The results: it’s complicated
It turns out to be quite a challenge to get competitors and researchers to agree on a suite of benchmarks and rules to directly compare different chips and the systems they go into. The MLPerf v0.5 suite consists of seven benchmarks representing important AI workloads: image classification, object instance segmentation, object detection, non-recurrent translation, recurrent translation, recommendation systems, and reinforcement networks. Only Intel submitted results for the latter, since accelerators today are not very useful for reinforcement learning. Each vendor must follow stringent rules to ensure they are all running the same software stack, reporting the time it takes to train a neural network to perform the job to a specific accuracy level.

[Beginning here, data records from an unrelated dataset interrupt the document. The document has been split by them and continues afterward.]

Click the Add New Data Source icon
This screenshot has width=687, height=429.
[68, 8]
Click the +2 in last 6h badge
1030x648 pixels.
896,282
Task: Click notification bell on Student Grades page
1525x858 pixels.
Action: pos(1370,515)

At first glance, the benchmarks make for difficult comparisons and may lead to confusion, since the server systems (nodes) in which the run may have 2, 4, 8, or 16 chips on board. Comparing a 2 Intel Xeon CPU server to an NVIDIA DGX-2h behemoth with 16 V100 accelerators is hardly fair or useful. Luckily, the MLPerf results specify how many chips were used, so one can normalize the results to allow for a chip-to-chip comparison—as NVIDIA has done in Figure 1. At least this works in theory; more on this later.

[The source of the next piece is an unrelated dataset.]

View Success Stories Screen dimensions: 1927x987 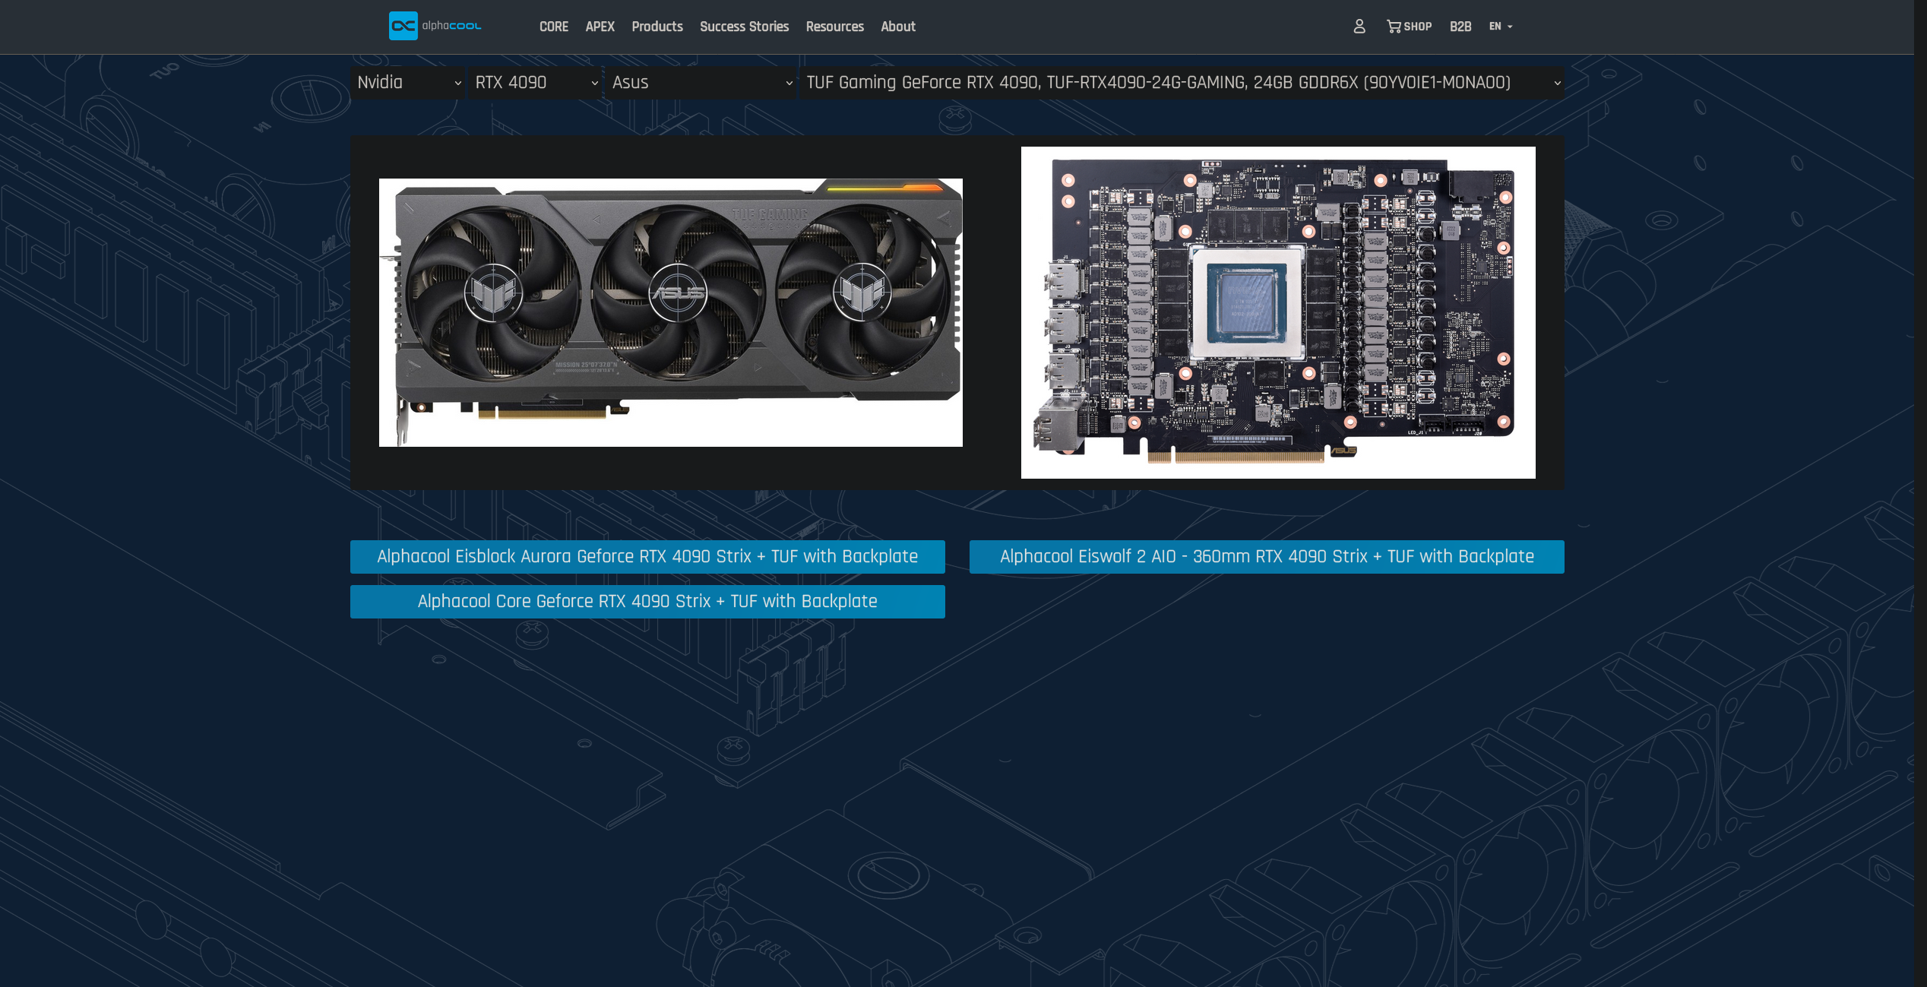[x=745, y=27]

I’d also point out Google did not compare to the newer DGX-2h, the higher power and performance server NVIDIA announced last month, which delivered a modest 3.9-minute advantage over the DGX-2. Not a huge difference, but when combined with the fact that Google used 25% more TPUs to get these results, one can see that NVIDIA indeed is the faster chip. Still, to Google’s credit, it is close for ResNet-50 (image classification).
From these results, I conclude that:
- NVIDIA V100 remains the fastest AI accelerator, as measured by single chip and performance at scale across a wide range of important workloads, especially when one normalizes for constant accelerator count.
- Google’s results for image classification were nearly on par with NVIDIA, which is impressive. However the TPU does not perform as well on other AI tasks, and was notably MIA for 4 out of the 7 benchmarks the companies had agreed were important.
- Intel’s results were far behind both NVIDIA and Google; however, they were respectable and show that general-purpose CPUs can be used for training DNNs (without waiting days or weeks for results) if you don’t want to spend a lot of money on accelerators.
- The lack of any submissions by other accelerator providers such as AMD and a slew of startups is indicative of the fact that they are all still a work in progress. This story will get a lot more interesting once they deliver working silicon and systems, with benchmarks for both training and inference.
Finally, I would point out that NVIDIA is still the only game in town for accelerating neural network training using on-premises infrastructure, in any cloud service (AWS, Azure, Alibaba) other than GCP, or even in any GCP-hosted training other than for TensorFlow. Consequently, this is all a bit of a tempest in a teapot.
Nonetheless, NVIDIA’s breadth of AI hardware and software solutions, TensorCore performance, ease-of-use with the Nvidia GPU Cloud repository, and global ecosystem in AI production and research will keep NVIDIA in the lead for some time to come.